Bisnis.com, JAKARTA - Seiring target nol emisi di industri pengapalan, pelaku dituntut untuk melakukan transisi armada dan bahan bakar.
Akibatnya, ada ketidakpastian mengenai bahan bakar ramah lingkungan di masa depan, sehingga berdampak pada anjloknya pesanan kapal baru hingga 50 persen pada tahun lalu. Pada 2019 pesanan kapal baru telah menurun 10 persen.
Para pelaku masih menimbang-nimbang bahan bakar transisi sehingga menunda pemesanan kapal baru. Namun demikian, A.P. Moller-Maersk, perusahaan kontainer terbesar di dunia, memiliki pandangan berbeda.
"Tidak ada waktu untuk apa yang disebut bahan bakar transisi," kata CTO A.P. Moller-Maersk Palle Laursen, dilansir Bloomberg, Senin (11/1/2021).
Perusahaan Denmark itu telah menetapkan target nol emisi saja dan langsung menentukan bahan bakar berbasis amonia, alkol dan campuran alkohol-lignin sebagai yang paling menjanjikan. Laursen mengatakan Maersk mempertahankan kapasitas armadanya sejak 2018 dan belum berinvestasi dalam kapal besar baru belakangan ini.
Diketahui pada 2018, Organisasi Maritim Internasional (IMO) menyerukan pengurangan 40 persen intensitas karbon pelayaran internasional pada 2030 dan penurunan 70 persen pada 2050 dari tingkat 2008.
Sasaran tersebut mungkin menjadi lebih ambisius ketika badan PBB meninjaunya pada 2023. Target tersebut, ditambah dengan situasi pandemi telah memangkas kinerja pesanan kapal baru.
Krispen Atkinson, konsultan utama di IHS Markit, mengatakan amonia dan hidrogen mungkin adalah bahan bakar bersih pilihan untuk saat ini. Sedangkan elektrifikasi kapal adalah kemungkinan lain, meskipun rasio tenaga pada beban hanya praktis untuk operasi dengan rute pendek.

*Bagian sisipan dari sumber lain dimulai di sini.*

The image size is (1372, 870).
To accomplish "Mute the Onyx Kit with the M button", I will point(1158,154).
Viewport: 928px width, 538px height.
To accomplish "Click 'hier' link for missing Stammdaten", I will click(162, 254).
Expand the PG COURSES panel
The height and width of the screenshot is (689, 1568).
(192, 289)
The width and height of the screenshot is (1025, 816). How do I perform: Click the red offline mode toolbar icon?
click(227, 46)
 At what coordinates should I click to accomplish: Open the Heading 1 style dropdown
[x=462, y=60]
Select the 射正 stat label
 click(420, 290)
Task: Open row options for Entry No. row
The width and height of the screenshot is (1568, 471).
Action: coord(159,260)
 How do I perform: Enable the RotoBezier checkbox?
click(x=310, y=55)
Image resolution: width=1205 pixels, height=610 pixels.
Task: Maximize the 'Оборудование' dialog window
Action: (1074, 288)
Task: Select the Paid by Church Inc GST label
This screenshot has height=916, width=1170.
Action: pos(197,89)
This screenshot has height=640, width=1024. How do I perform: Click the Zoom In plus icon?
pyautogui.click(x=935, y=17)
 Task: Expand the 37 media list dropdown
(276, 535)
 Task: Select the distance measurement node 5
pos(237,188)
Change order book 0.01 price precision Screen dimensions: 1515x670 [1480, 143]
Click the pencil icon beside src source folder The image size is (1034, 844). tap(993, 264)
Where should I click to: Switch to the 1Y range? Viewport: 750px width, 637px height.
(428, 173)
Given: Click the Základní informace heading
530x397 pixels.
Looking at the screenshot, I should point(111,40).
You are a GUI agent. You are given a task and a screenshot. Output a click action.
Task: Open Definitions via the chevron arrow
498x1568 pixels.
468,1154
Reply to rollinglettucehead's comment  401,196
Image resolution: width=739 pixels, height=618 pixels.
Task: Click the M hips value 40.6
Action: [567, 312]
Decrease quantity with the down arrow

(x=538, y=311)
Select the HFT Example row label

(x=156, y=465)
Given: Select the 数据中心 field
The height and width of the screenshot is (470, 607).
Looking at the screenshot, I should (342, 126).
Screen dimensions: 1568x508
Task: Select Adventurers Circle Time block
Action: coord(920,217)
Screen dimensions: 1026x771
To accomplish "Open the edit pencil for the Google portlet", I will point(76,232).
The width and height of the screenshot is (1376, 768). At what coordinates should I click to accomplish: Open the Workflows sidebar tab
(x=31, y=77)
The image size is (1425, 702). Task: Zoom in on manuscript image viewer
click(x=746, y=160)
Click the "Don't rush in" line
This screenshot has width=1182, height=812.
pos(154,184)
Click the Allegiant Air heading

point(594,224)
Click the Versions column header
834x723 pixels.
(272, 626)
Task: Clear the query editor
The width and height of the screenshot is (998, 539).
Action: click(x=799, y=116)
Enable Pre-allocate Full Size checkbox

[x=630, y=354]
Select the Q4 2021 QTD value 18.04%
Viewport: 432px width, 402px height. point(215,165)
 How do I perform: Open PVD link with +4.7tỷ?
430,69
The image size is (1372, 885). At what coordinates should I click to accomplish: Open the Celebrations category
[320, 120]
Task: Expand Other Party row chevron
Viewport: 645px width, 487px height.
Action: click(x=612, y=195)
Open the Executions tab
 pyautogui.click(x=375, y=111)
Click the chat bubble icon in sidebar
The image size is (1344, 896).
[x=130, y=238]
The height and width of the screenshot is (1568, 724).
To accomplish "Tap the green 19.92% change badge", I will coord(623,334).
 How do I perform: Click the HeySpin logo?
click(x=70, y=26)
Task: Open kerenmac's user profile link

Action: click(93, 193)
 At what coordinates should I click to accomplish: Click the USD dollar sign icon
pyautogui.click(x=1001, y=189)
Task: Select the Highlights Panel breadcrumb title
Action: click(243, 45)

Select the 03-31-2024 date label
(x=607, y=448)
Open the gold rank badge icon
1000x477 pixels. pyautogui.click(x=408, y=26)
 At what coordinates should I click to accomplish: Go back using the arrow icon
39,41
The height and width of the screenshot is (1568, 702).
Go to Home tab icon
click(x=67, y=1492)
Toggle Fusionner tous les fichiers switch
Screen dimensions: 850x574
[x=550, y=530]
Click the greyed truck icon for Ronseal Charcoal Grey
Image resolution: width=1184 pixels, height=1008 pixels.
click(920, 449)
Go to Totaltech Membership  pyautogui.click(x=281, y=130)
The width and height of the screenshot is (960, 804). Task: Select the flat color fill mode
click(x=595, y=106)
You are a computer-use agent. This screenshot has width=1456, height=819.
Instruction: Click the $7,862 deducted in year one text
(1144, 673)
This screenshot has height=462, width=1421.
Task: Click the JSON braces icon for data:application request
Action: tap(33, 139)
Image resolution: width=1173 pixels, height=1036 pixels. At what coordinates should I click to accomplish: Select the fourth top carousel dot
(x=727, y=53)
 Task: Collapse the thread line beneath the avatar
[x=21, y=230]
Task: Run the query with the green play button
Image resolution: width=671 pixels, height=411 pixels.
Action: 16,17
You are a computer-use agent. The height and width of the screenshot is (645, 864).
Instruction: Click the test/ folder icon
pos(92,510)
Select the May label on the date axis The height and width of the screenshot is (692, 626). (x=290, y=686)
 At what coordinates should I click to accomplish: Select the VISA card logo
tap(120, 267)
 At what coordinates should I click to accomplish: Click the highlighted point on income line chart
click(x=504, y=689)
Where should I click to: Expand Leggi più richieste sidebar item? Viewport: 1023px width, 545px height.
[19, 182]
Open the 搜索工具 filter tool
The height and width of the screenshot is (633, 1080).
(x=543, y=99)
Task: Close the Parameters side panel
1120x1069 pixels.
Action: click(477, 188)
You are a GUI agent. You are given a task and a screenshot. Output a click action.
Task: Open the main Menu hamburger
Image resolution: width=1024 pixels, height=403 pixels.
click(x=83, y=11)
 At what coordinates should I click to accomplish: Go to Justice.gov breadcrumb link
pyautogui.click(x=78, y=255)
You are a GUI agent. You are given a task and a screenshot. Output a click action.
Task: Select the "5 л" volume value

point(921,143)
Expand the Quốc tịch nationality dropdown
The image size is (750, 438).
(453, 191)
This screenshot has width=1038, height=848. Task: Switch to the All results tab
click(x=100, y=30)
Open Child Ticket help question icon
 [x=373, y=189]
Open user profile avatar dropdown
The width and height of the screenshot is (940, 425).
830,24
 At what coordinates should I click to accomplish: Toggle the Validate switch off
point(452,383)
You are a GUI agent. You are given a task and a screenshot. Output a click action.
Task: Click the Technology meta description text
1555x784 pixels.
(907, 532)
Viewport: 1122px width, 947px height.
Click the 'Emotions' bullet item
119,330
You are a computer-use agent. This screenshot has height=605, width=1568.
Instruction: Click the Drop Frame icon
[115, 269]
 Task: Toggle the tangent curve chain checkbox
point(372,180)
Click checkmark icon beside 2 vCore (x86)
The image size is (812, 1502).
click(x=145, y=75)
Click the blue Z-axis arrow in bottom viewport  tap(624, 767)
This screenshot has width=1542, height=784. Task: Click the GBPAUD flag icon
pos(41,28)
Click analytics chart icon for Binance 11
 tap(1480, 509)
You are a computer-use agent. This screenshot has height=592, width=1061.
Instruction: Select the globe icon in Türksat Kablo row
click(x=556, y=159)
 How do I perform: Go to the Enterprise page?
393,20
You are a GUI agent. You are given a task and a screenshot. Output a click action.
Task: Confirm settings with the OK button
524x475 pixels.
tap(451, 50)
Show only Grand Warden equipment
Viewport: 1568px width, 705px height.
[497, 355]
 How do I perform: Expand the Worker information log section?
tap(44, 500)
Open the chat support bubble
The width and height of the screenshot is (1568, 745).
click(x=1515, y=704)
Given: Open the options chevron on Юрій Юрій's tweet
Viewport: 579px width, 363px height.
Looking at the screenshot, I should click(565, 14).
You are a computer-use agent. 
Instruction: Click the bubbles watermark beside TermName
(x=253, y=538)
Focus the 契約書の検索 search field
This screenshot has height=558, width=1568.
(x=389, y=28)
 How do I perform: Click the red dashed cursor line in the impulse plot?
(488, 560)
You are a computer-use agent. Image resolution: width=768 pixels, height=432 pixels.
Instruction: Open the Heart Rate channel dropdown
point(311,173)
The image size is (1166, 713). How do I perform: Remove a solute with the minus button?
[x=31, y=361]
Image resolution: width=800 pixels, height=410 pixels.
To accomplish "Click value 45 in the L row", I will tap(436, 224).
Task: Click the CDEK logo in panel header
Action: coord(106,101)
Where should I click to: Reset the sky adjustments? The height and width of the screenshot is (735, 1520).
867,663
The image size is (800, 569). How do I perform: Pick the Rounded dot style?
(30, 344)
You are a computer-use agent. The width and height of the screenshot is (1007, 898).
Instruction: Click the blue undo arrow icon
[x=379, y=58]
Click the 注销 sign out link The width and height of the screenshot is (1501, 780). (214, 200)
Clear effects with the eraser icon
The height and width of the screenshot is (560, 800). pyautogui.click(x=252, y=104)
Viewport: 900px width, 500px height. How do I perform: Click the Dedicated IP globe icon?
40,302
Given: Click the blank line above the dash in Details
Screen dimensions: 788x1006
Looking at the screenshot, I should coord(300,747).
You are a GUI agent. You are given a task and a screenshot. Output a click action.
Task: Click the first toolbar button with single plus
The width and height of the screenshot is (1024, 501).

"Saat pemilik mempertimbangkan pembangunan [kapal] baru, mereka sangat bingung," kata Chryssakis dari DNV GL.
Dia mengatakan bahan bakar masa depan tidak akan tersedia dalam skala besar hingga setidaknya 2030. Sementara semua solusi perlu dieksplorasi, industri tidak bisa menunggu.
Sejumlah alternatif bahan bakar kapal masa depan untuk industri pengangkutan antara lain amonia, hidrogen, biofuel, dan elektrifikasi. Selain itu ada pula LNG, sebagai pesaing utama untuk bahan bakar transisi menuju dekarbonisasi penuh.
Royal Dutch Shell Plc akan menyewa 40 tongkang bahan bakar ganda untuk digunakan di sungai Rhine. Meskipun gasnya masih berupa bahan bakar fosil, emisi karbon lebih rendah daripada bahan bakar laut konvensional.
Atkinson dari IHS Markit mengatakan kapal berbahan bakar LNG sudah mencapai 8 persen dari pesanan kapal baru. Sedangkan menurut Christos Chryssakis, manajer pengembangan bisnis di DNV GL, menggunakan LNG akan mengurangi emisi gas rumah kaca untuk perusahaan pelayaran hampir 20 persen dibandingkan dengan bahan bakar minyak.
Namun, terlepas dari berbagai alternatif bahan bakar tersebut, sebagian besar masih dalam tahap uji coba dan tidak akan dapat diskalakan setidaknya selama satu dekade. Dengan umur kapal komersial rata-rata sekitar 20 tahun, memilih teknologi yang belum pasti keberlanjutannya bisa jadi sangat mahal.
Data IHS Markit menunjukkan, pesanan turun hampir 10 persen pada 2019 dan kemudian lebih dari 50 persen pada 2020 ke level terendah dalam setidaknya dua dekade. Jika aktivitas tidak meningkat, hal itu dapat menyebabkan kelangkaan kapal dan lonjakan tarif angkutan dalam beberapa tahun.
"Orang tidak memesan kapal karena kami tidak tahu harus menggunakan bahan bakar apa," kata Morten Aarup, kepala riset pasar di pemilik kapal Denmark D/S Norden A/S.
Selain menetapkan target nol emisi, IMO juga memperkenalkan aturan pada awal 2020 yang melarang bahan bakar laut yang mengandung lebih dari 0,5 persen sulfur untuk kapal yang tidak dilengkapi scrubber pengurang polusi.
Jayendu Krishna, Direktur di Drewry tersebut, mengatakan target tersebut juga berkontribusi pada penurunan pesanan kapal baru. Sementara beberapa proyek bahan bakar alternatif telah dimulai, tidak jelas mana yang akan terukur.